Monday, Feb 07, 2005
Life's about Q&A
Diplomat-writer Vikas Swarup's first novel "Q and A" revolves around a TV quiz show

For two months in 2003, when he was Counsellor at the Indian High Commission in London, Vikas Swarup was engaged in a task of absolute secrecy. Even his colleagues weren't in on it. Every evening, after getting home from work, he would plunge into research on a suspiciously eclectic range of subjects — voodoo, Dharavi, the 1971 India-Pakistan war, the Taj Mahal, rabies — and pursue them in astonishing depth. And then, over the weekends, he wrote his novel.
"Q and A" is Swarup's episodic thriller that revolves around a popular television quiz show. And by the time he got on to promoting the book two weeks back,"Q and A" had already been signed up for translation into 15 languages — including Serbian! — optioned by BBC's Film Four for a movie adaptation, and spotted by a West End producer as a potential musical.
"Nobody suspects it, but there's a whole subterranean world that starts operating as soon as a book gets into a publisher's hands," says Swarup.
The plot
In "Q and A," the improbably named Ram Mohammad Thomas, a destitute 18-year-old waiter, wins the jackpot on "Who wants to win a billion?" and is promptly arrested for suspected fraud. Over the course of 12 chapters, Thomas explains to a friendly neighbourhood lawyer how, by sheer coincidence, the quizmaster had happened to ask him questions that his life had taught him the answers to.
"I accept the charges that Thomas' win was just luck," says Swarup. "But I also wanted to point out that knowledge isn't necessarily an asset of the upwardly mobile, and that it is innate in all of us."
"Q and A" isn't the typical first novel of an IWE author; there is no glossary of Indian terms, no "karma-dharma exotica," as Swarup puts it. "I wanted to write something different, not the run-of-the-mill Indian family saga," he says. It was a calculated choice; Swarup rabidly read Indian writers such as Arundhati Roy, Manil Suri and Raj Kamal Jha to avoid what British publisher Jane Lawson called "the Arundhati Roy trap," involving "quasi-poetic flourishes... that have become a shade too cloying."
It helped that Swarup wasn't one of those people who had dreamed of literary stardom since age five. "I was posted in Addis Ababa for 10 years, where the pace of life was glacial. I could have written three or four novels then if I had wanted to," he says. "But the bug just never caught me. Only after I moved to London, which is such a literary and cultural hub, did I start thinking about it."

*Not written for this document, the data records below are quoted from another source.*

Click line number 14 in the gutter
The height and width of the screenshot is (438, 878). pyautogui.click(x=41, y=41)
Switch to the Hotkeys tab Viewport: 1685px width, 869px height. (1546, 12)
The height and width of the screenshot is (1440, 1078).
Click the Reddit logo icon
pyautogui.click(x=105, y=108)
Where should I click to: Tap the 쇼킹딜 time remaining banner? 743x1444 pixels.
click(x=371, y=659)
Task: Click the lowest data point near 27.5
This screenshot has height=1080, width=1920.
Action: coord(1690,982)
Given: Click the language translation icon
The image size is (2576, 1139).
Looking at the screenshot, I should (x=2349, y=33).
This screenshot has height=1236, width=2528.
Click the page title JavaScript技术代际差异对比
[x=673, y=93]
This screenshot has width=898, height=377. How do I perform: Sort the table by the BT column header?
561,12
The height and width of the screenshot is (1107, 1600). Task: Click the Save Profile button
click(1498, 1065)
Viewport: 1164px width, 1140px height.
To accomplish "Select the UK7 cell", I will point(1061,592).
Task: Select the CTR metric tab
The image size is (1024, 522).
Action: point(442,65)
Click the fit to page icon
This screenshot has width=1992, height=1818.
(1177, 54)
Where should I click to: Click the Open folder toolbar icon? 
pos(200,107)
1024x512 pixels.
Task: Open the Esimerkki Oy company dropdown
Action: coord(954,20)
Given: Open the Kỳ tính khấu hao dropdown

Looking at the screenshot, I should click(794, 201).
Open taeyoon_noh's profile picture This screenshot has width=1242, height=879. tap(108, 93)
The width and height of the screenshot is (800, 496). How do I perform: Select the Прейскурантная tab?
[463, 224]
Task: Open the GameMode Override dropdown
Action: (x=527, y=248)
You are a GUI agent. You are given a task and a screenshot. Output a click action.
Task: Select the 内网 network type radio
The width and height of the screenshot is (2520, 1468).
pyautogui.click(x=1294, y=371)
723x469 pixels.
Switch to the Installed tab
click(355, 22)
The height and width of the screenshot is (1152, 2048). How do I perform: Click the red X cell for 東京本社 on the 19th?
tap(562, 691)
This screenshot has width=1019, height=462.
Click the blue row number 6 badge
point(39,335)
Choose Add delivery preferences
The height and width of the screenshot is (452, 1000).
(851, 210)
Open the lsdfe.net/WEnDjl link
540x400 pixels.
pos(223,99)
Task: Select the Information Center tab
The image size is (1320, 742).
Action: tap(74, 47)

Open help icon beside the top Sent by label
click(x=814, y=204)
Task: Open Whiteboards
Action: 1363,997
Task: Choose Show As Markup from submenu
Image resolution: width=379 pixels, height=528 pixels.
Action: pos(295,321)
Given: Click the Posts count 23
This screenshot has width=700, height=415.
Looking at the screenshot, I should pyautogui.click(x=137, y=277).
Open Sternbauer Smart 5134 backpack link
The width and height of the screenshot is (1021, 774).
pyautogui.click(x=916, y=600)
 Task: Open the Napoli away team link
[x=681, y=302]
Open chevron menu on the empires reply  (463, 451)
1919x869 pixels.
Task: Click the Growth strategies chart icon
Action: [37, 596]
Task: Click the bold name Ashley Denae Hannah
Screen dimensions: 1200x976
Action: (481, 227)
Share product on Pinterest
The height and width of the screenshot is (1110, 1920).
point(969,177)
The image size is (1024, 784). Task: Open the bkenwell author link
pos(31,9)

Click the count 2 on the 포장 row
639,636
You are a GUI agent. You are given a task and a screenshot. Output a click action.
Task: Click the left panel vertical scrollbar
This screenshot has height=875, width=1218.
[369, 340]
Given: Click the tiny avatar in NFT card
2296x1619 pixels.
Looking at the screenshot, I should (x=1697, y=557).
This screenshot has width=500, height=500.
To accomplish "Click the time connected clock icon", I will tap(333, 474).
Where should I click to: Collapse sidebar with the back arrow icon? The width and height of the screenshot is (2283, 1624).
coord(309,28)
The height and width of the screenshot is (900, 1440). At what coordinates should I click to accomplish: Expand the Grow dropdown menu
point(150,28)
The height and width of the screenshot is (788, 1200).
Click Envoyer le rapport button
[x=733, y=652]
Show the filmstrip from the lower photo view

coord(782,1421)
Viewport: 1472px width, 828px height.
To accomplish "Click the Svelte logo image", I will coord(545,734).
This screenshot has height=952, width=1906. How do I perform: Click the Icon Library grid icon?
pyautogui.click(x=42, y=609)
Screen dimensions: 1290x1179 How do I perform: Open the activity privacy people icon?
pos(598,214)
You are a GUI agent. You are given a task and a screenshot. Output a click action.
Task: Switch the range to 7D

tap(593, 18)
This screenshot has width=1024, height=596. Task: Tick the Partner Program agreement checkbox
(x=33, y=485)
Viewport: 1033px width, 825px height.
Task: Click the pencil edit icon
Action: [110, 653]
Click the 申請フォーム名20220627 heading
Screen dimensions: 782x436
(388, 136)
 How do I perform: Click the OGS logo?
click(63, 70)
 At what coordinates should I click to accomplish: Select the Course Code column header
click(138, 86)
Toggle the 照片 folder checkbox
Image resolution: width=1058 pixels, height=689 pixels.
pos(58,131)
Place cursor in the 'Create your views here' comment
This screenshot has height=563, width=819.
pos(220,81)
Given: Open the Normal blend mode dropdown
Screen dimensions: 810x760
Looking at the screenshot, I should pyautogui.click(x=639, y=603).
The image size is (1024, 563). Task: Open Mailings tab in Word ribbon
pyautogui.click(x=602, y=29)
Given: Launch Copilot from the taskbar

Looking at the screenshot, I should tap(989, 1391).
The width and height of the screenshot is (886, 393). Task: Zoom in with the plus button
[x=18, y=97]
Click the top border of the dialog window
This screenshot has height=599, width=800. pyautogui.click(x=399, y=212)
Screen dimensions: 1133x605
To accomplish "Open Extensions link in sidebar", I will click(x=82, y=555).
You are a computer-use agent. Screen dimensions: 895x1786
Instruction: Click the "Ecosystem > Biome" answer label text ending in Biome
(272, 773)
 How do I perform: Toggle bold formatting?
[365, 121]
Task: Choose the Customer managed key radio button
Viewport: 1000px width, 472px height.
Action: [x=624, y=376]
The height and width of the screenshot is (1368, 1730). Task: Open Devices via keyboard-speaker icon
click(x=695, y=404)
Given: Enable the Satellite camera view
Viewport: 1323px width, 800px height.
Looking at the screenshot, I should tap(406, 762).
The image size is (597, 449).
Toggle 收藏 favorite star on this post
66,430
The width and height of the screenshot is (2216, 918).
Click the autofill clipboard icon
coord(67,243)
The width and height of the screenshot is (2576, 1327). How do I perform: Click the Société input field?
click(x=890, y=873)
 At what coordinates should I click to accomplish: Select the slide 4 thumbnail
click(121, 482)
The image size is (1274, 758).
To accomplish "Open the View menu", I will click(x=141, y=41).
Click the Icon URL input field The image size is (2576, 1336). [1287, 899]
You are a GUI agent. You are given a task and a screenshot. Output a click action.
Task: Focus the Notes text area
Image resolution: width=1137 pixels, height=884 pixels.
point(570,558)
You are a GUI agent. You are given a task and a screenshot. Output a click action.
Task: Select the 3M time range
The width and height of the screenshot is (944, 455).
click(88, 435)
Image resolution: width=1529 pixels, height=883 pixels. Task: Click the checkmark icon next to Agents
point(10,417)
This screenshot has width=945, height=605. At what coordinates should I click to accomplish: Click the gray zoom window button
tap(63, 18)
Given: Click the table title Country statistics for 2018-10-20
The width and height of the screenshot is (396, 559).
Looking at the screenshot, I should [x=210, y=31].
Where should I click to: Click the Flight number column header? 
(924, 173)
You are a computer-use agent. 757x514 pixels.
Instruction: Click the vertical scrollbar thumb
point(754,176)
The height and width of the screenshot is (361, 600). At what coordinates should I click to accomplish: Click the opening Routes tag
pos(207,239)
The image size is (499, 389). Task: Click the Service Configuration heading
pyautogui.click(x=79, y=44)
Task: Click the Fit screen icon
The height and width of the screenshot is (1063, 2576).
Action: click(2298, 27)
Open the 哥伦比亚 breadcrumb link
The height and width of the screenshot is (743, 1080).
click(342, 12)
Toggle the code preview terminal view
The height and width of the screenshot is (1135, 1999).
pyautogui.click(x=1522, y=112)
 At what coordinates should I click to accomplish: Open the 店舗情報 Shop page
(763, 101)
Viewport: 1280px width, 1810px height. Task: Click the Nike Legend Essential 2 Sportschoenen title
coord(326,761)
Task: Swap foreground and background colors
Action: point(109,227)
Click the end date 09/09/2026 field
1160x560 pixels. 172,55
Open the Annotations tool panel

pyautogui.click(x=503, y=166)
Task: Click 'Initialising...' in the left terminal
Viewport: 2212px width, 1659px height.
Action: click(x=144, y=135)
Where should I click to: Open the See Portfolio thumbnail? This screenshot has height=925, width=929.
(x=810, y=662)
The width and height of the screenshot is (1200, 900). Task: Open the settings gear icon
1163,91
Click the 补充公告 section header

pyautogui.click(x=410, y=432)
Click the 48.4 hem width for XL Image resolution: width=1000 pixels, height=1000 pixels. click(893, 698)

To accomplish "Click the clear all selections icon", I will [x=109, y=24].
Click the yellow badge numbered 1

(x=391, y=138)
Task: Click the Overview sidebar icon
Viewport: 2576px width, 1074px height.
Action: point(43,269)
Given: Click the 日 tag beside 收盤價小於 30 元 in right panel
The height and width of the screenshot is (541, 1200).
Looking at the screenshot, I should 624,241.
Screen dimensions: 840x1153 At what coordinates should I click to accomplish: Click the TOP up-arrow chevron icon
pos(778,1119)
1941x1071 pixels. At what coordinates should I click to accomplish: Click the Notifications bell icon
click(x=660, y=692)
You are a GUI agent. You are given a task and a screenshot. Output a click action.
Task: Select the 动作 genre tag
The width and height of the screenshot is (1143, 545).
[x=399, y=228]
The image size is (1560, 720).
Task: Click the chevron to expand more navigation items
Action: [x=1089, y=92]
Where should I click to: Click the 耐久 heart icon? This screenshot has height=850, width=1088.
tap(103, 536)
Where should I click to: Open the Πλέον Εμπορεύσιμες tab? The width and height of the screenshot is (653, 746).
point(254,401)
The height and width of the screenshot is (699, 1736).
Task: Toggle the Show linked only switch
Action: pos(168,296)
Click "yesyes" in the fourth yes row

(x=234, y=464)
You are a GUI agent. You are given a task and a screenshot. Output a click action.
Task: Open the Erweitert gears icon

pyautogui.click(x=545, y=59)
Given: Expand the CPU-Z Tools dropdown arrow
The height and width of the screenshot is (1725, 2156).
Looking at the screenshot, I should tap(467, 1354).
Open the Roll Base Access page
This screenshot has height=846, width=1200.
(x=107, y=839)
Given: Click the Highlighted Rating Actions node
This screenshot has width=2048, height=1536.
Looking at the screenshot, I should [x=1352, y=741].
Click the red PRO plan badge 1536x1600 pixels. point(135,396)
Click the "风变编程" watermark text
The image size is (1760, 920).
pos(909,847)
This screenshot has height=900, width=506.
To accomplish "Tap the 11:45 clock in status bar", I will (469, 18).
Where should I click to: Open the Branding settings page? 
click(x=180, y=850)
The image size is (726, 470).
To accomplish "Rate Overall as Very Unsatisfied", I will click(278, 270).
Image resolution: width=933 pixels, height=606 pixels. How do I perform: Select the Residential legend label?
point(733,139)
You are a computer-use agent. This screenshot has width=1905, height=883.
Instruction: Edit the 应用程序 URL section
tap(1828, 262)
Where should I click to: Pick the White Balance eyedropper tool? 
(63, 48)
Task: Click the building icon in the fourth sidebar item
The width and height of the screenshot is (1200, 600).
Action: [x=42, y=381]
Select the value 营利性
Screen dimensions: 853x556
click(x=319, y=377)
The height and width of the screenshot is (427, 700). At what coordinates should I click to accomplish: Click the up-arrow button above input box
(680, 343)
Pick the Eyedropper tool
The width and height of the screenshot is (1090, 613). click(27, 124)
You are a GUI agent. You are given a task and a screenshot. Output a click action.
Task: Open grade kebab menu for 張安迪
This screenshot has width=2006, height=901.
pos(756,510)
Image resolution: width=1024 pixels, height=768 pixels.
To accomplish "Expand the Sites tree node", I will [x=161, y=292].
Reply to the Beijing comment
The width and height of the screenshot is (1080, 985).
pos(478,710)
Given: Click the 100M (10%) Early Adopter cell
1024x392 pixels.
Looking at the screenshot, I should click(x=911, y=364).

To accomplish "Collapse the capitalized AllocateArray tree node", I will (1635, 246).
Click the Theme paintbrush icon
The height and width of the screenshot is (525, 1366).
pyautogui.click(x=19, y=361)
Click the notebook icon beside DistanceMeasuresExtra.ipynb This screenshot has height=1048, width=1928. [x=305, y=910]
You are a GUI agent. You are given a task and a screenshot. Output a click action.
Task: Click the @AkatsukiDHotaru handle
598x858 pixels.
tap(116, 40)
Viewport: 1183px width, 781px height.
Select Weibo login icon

As with Thomas, other happy coincidences fell into place. Swarup, an avid quizzer in college, keenly tracked the popularity of "Who wants to be a millionaire?" and a related cheating scandal in Britain, read an inspirational article on Indian slum children using mobile Internet facilities, sent four-and-a-half chapters of his book to an unknown agent by e-mail, and finished the last page a day before moving back to New Delhi.
"Which was just as well, because in Delhi, my schedule is killing," says Swarup, now aide to External Affairs Minister Natwar Singh. It's easy to believe; in the space of 10 minutes, he gets three phone calls, including one about Sonia Gandhi's schedule for the next day"My schedule now is 9 to 9, so I can't even begin to think of writing my next novel. It just means that I shall have to choose my next posting very carefully, indeed!"